控訴人が上記①の賞与の査定基準として主張する「3段階評価方式」は, 控訴人の主張によっても, 考課者の「頭の中にあったもの」を, 原審裁判所の釈明を受けて文書化したものであり, 査定当時に評価基準として客観的に存在していたものではない。そうであるにもかかわらず, 同方式の内容に関する控訴人の主張は, 人事考課表(賞与)の項目のうち, 控訴人にとって「特に重要な項目」を抜粋して「主」とし, 他の「一般的なもの」を「他」とした上で, S氏を「モノサシ」として, 70%以上と判断したものを「A」, 30%以下と判断したものを「c」, 中間を「B」として 3 段階で評価するなど具体的なものとなっている(甲 E55)。実際にこのような具体的な方式で賞与の査定がされたのであれば, それが文書化されていない考課者の思考過程であったとしても, 原判決が認定する本件の経過, すなわち, 本件初審事件や本件再審査事件において同方式に基づく主張立証がなく,証人 Z2 が同方式に言及できず, 査定に用いられた人事考課表(乙 B17の 29 ~ 74, 甲 E4の 1 ~ 3, 5 の 1 ~ 9)に同方式の形跡が見当たらず, 1次考課者の各証言中にも同方式の説明がないことは, 不自然・不合理というべきである。したがって, 控訴人が本件係争年の賞与査定に当たり同方式を採用していたとの主張は採用できない。

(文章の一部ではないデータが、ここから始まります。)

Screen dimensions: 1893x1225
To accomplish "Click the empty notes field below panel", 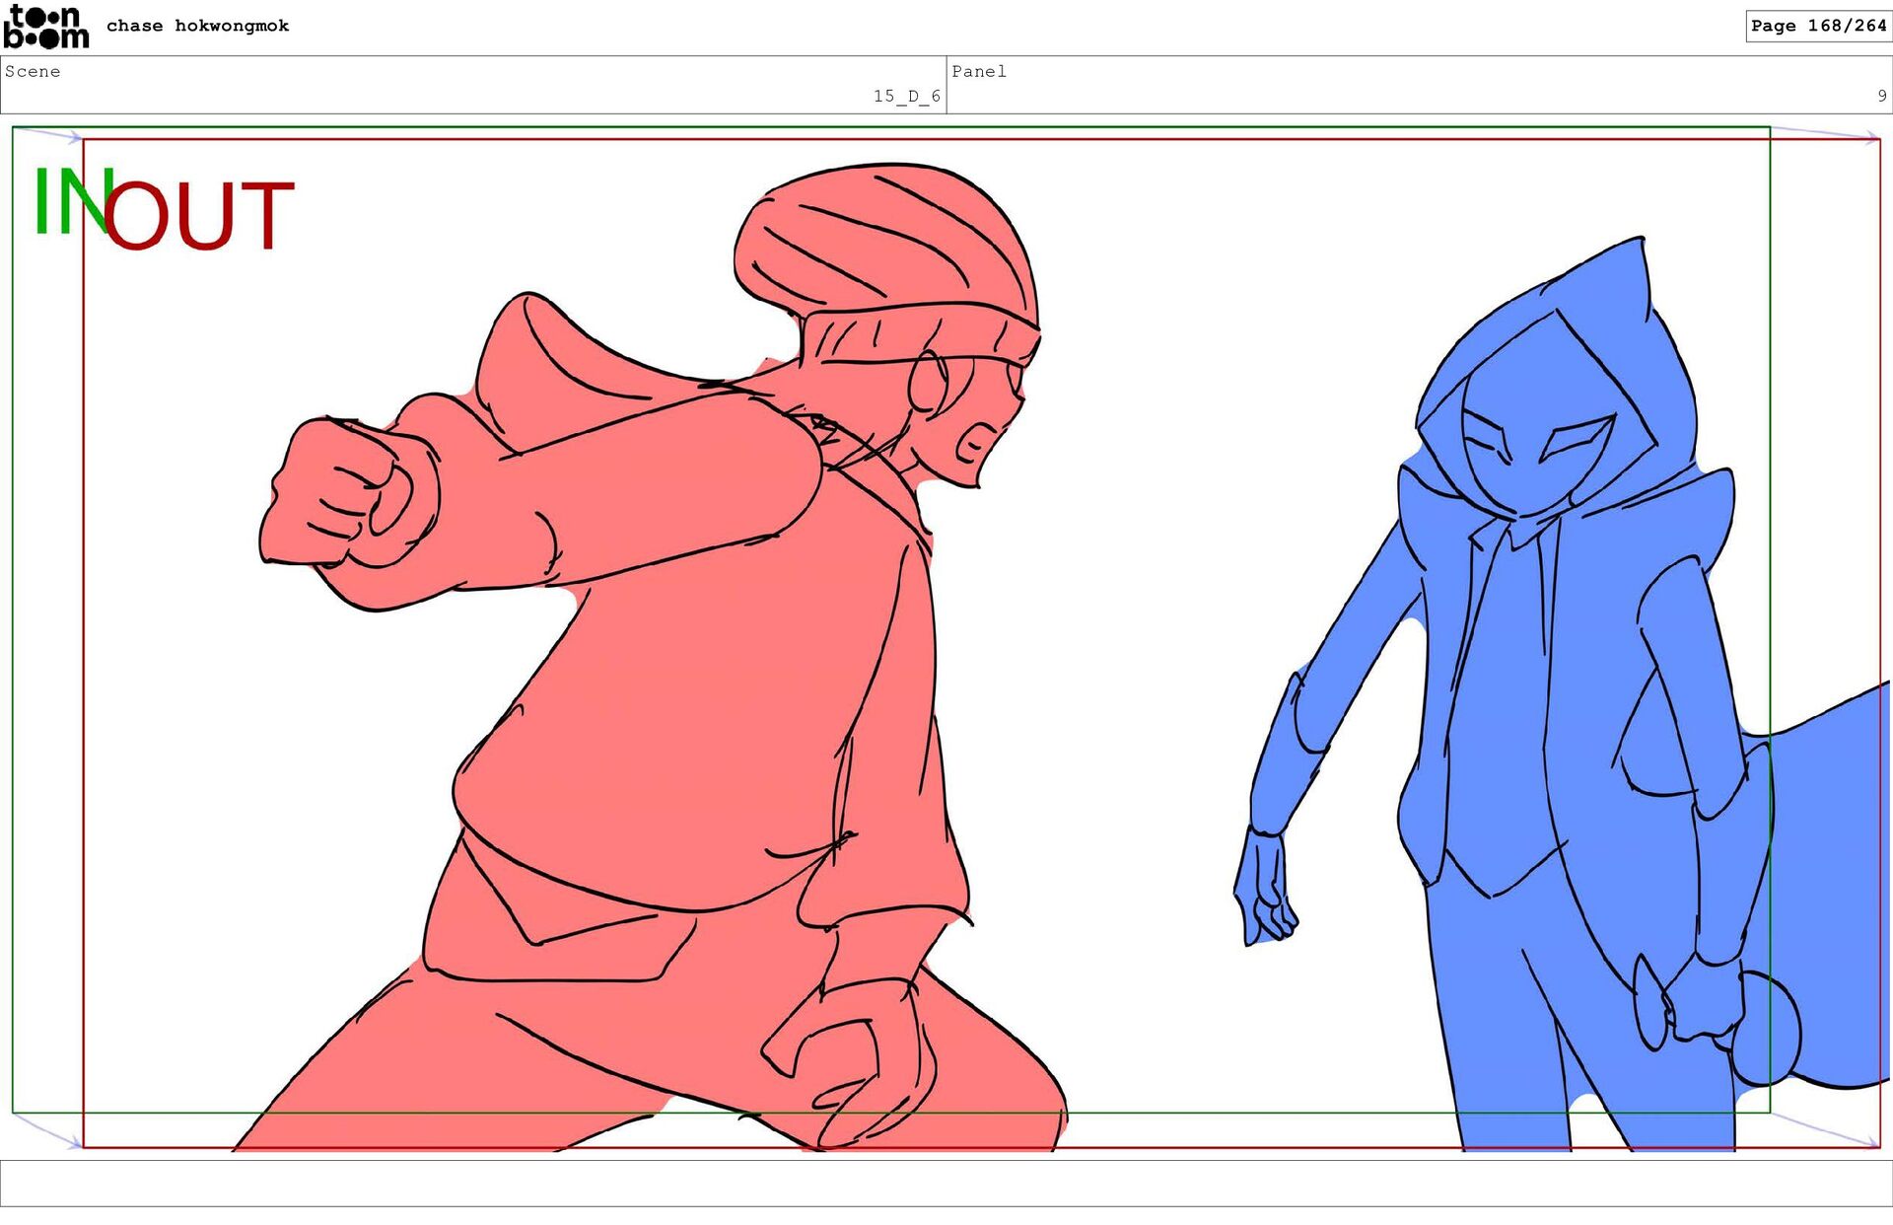I will click(x=947, y=1183).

また, 控訴人が上記②の職能等級変更の基準として主張する人事制度運用の手引き(乙B65)は, 職能等級を前提にした評価基準であって(3 頁・3 項 1(1)), 評価の結果は, 毎年の昇給に反映され, 昇格候補年の昇格の基本データとしての利用されることが予定されているものの(2 頁 2a ①及び②), 降給・降格への利用については言及がない上, 昇給・昇格を含めてどのような場合にどのように職能等級を変更するかに関する具体的基準を含むものとはなっていない。したがって, 原判決が説示するとおり, 控訴人は, 職能等級変更に関する客観的な基準を具体的に主張, 立証していないというべきである。

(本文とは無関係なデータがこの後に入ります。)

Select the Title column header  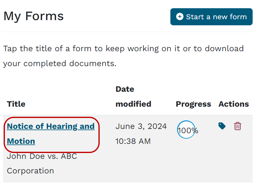(16, 104)
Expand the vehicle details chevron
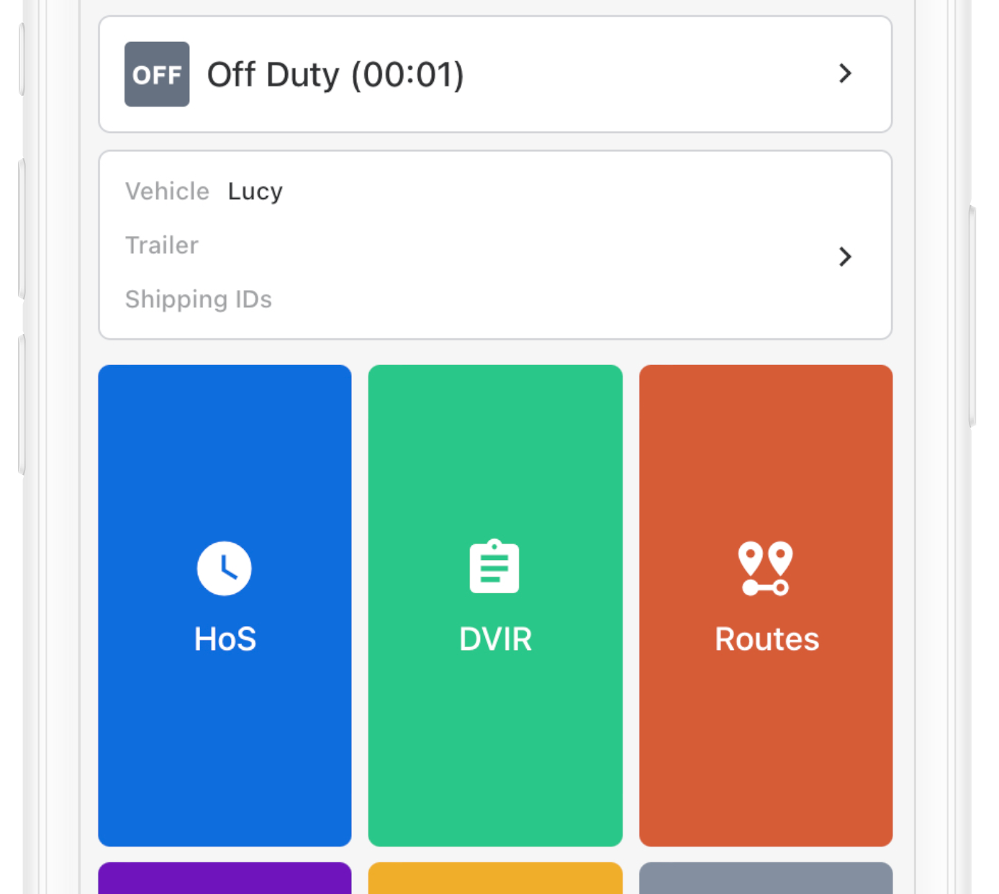The image size is (999, 894). [845, 256]
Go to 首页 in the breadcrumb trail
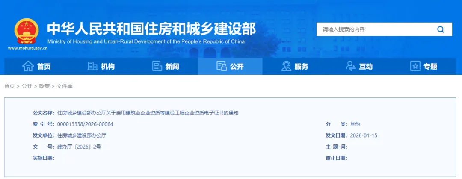Viewport: 462px width, 179px height. [x=9, y=86]
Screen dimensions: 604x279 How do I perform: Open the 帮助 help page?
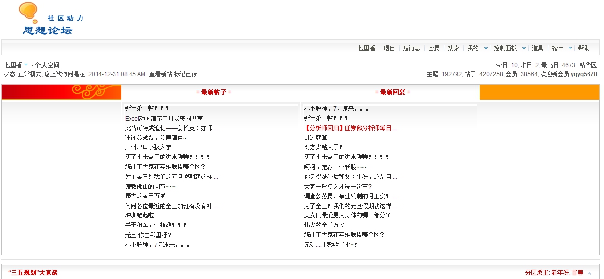[x=584, y=48]
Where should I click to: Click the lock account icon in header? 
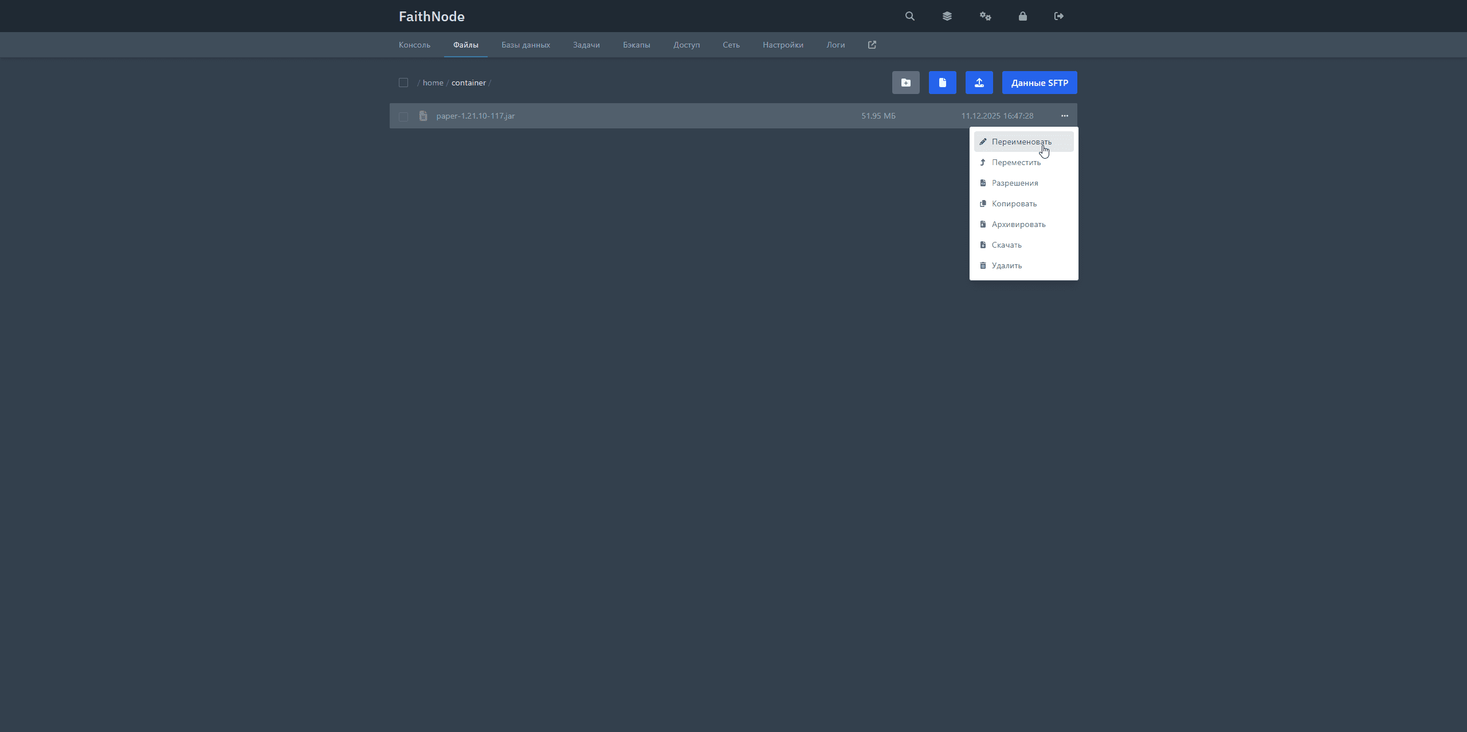1022,16
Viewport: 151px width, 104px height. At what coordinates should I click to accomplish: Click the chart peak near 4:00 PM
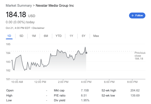pyautogui.click(x=85, y=47)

そして, 控訴人は, X1 ら 3 名が他の従業員と比較して劣ると主張するが, 以上のとおり,控訴人が, X1 ら 3 名の営業成績等を他の従業員と比較して主張する賞与減額事由及び職能等級変更事由は, いずれも, 従業員に公平に適用される客観的な基準によるものではないのであり, その他, 控訴人が当審において指摘する証拠及び事情を含めて考慮しても,X1 ら 3 名の本件係争年の賞与査定及び平成 19 年 1 月分以降の月例賃金の査定の相当性に対する疑問を払拭するに足りる的確な反証がされているとはいえないことは, 前記引用に係る原判決(前記 1 で加除訂正したもの)が認定・説示するとおりである。
3 以上によれば, 本件命令が, 本件賞与減額及び本件賃金減額を, いずれも労組法7条1 号の不当労働行為に該当すると判断したのは相当であり, 本件各救済措置の内容も相当であるから, 本件命令が違法であるとの控訴人の主張は理由がない。
第 4 結論
よって, 原判決は相当であるから, 本件控訴を棄却することとし, 主文のとおり判決する。